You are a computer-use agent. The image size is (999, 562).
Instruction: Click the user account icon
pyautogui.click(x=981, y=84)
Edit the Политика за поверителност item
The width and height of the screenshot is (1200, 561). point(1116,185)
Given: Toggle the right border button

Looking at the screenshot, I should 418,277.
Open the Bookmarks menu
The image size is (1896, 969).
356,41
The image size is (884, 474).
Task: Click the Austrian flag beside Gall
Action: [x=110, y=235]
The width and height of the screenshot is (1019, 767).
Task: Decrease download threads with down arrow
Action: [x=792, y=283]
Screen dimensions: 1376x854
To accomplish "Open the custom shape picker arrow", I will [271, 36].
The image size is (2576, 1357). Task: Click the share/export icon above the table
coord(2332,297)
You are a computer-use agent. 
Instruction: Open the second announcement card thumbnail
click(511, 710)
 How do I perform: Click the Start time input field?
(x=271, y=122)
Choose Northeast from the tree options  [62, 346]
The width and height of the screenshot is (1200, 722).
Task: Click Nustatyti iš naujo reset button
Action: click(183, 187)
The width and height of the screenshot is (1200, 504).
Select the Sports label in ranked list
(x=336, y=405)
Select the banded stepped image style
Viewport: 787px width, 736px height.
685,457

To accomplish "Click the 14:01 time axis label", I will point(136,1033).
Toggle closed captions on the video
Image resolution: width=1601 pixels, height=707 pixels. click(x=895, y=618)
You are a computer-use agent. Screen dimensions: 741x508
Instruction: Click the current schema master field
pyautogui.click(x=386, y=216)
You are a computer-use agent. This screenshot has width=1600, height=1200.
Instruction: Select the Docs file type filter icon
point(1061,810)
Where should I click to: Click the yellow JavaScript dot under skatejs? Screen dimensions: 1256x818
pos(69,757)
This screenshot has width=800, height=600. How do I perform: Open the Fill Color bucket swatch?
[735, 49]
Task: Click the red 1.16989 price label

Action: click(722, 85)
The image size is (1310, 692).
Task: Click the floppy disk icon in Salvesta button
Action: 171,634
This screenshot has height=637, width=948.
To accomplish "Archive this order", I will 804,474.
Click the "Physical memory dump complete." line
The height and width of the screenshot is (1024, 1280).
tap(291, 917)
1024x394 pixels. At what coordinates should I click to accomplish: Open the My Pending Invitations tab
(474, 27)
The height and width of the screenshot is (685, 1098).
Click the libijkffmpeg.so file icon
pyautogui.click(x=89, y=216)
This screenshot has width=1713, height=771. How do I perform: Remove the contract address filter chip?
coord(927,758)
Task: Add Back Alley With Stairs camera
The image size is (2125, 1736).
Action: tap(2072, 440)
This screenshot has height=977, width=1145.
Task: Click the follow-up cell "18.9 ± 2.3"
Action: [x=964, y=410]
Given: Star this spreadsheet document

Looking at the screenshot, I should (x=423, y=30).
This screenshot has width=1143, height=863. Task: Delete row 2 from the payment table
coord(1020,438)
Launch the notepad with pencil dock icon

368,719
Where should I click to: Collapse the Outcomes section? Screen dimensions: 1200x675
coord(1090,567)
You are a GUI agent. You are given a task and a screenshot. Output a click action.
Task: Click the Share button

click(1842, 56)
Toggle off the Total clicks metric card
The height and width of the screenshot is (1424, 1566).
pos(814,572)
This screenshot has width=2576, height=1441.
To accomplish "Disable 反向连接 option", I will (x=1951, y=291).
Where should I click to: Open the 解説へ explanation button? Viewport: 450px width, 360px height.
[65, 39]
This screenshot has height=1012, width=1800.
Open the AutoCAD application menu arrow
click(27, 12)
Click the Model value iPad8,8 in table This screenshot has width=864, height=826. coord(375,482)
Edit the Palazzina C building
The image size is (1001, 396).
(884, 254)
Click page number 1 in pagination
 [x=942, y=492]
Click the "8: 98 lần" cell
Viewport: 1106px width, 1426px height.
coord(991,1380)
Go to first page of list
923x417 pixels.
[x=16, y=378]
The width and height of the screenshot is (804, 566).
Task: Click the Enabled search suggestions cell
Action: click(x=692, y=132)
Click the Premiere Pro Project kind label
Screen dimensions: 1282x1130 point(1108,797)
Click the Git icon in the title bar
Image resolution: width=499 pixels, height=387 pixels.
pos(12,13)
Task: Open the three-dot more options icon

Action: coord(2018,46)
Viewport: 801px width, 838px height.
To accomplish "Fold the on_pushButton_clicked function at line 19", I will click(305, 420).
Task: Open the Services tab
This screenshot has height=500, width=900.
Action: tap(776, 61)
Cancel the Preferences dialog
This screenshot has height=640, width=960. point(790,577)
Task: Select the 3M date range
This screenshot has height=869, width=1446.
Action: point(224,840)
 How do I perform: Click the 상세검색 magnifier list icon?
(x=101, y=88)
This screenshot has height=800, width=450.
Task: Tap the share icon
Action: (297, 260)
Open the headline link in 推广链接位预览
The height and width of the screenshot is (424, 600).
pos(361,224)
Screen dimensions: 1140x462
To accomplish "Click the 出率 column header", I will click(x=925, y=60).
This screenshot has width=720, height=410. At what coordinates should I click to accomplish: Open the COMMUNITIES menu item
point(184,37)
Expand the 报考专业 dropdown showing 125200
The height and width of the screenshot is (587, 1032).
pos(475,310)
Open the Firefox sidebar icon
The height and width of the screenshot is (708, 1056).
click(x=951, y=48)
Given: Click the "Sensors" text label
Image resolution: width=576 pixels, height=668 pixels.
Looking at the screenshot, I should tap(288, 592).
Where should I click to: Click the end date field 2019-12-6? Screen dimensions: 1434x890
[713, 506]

# # # #

Directions for this task: Copy every item above word for word, keeping each line in its original order.

Answer for this exercise:
You are a computer-use agent. The image size is (999, 562).
Instruction: Click the user account icon
pyautogui.click(x=981, y=84)
Edit the Политика за поверителност item
The width and height of the screenshot is (1200, 561). point(1116,185)
Given: Toggle the right border button

Looking at the screenshot, I should 418,277.
Open the Bookmarks menu
The image size is (1896, 969).
356,41
The image size is (884, 474).
Task: Click the Austrian flag beside Gall
Action: [x=110, y=235]
The width and height of the screenshot is (1019, 767).
Task: Decrease download threads with down arrow
Action: [x=792, y=283]
Screen dimensions: 1376x854
To accomplish "Open the custom shape picker arrow", I will [271, 36].
The image size is (2576, 1357). Task: Click the share/export icon above the table
coord(2332,297)
You are a computer-use agent. 
Instruction: Open the second announcement card thumbnail
click(511, 710)
 How do I perform: Click the Start time input field?
(x=271, y=122)
Choose Northeast from the tree options  [62, 346]
The width and height of the screenshot is (1200, 722).
Task: Click Nustatyti iš naujo reset button
Action: click(183, 187)
The width and height of the screenshot is (1200, 504).
Select the Sports label in ranked list
(x=336, y=405)
Select the banded stepped image style
Viewport: 787px width, 736px height.
685,457

To accomplish "Click the 14:01 time axis label", I will point(136,1033).
Toggle closed captions on the video
Image resolution: width=1601 pixels, height=707 pixels. click(x=895, y=618)
You are a computer-use agent. Screen dimensions: 741x508
Instruction: Click the current schema master field
pyautogui.click(x=386, y=216)
You are a computer-use agent. This screenshot has width=1600, height=1200.
Instruction: Select the Docs file type filter icon
point(1061,810)
Where should I click to: Click the yellow JavaScript dot under skatejs? Screen dimensions: 1256x818
pos(69,757)
This screenshot has width=800, height=600. How do I perform: Open the Fill Color bucket swatch?
[735, 49]
Task: Click the red 1.16989 price label

Action: click(722, 85)
The image size is (1310, 692).
Task: Click the floppy disk icon in Salvesta button
Action: 171,634
This screenshot has height=637, width=948.
To accomplish "Archive this order", I will 804,474.
Click the "Physical memory dump complete." line
The height and width of the screenshot is (1024, 1280).
tap(291, 917)
1024x394 pixels. At what coordinates should I click to accomplish: Open the My Pending Invitations tab
(474, 27)
The height and width of the screenshot is (685, 1098).
Click the libijkffmpeg.so file icon
pyautogui.click(x=89, y=216)
This screenshot has width=1713, height=771. How do I perform: Remove the contract address filter chip?
coord(927,758)
Task: Add Back Alley With Stairs camera
The image size is (2125, 1736).
Action: tap(2072, 440)
This screenshot has height=977, width=1145.
Task: Click the follow-up cell "18.9 ± 2.3"
Action: [x=964, y=410]
Given: Star this spreadsheet document

Looking at the screenshot, I should (x=423, y=30).
This screenshot has width=1143, height=863. Task: Delete row 2 from the payment table
coord(1020,438)
Launch the notepad with pencil dock icon

368,719
Where should I click to: Collapse the Outcomes section? Screen dimensions: 1200x675
coord(1090,567)
You are a GUI agent. You are given a task and a screenshot. Output a click action.
Task: Click the Share button

click(1842, 56)
Toggle off the Total clicks metric card
The height and width of the screenshot is (1424, 1566).
pos(814,572)
This screenshot has width=2576, height=1441.
To accomplish "Disable 反向连接 option", I will (x=1951, y=291).
Where should I click to: Open the 解説へ explanation button? Viewport: 450px width, 360px height.
[65, 39]
This screenshot has height=1012, width=1800.
Open the AutoCAD application menu arrow
click(27, 12)
Click the Model value iPad8,8 in table This screenshot has width=864, height=826. coord(375,482)
Edit the Palazzina C building
The image size is (1001, 396).
(884, 254)
Click page number 1 in pagination
 [x=942, y=492]
Click the "8: 98 lần" cell
Viewport: 1106px width, 1426px height.
coord(991,1380)
Go to first page of list
923x417 pixels.
[x=16, y=378]
The width and height of the screenshot is (804, 566).
Task: Click the Enabled search suggestions cell
Action: click(x=692, y=132)
Click the Premiere Pro Project kind label
Screen dimensions: 1282x1130 point(1108,797)
Click the Git icon in the title bar
Image resolution: width=499 pixels, height=387 pixels.
pos(12,13)
Task: Open the three-dot more options icon

Action: coord(2018,46)
Viewport: 801px width, 838px height.
To accomplish "Fold the on_pushButton_clicked function at line 19", I will click(305, 420).
Task: Open the Services tab
This screenshot has height=500, width=900.
Action: tap(776, 61)
Cancel the Preferences dialog
This screenshot has height=640, width=960. point(790,577)
Task: Select the 3M date range
This screenshot has height=869, width=1446.
Action: point(224,840)
 How do I perform: Click the 상세검색 magnifier list icon?
(x=101, y=88)
This screenshot has height=800, width=450.
Task: Tap the share icon
Action: (297, 260)
Open the headline link in 推广链接位预览
The height and width of the screenshot is (424, 600).
pos(361,224)
Screen dimensions: 1140x462
To accomplish "Click the 出率 column header", I will click(x=925, y=60).
This screenshot has width=720, height=410. At what coordinates should I click to accomplish: Open the COMMUNITIES menu item
point(184,37)
Expand the 报考专业 dropdown showing 125200
The height and width of the screenshot is (587, 1032).
pos(475,310)
Open the Firefox sidebar icon
The height and width of the screenshot is (708, 1056).
click(x=951, y=48)
Given: Click the "Sensors" text label
Image resolution: width=576 pixels, height=668 pixels.
Looking at the screenshot, I should tap(288, 592).
Where should I click to: Click the end date field 2019-12-6? Screen dimensions: 1434x890
[713, 506]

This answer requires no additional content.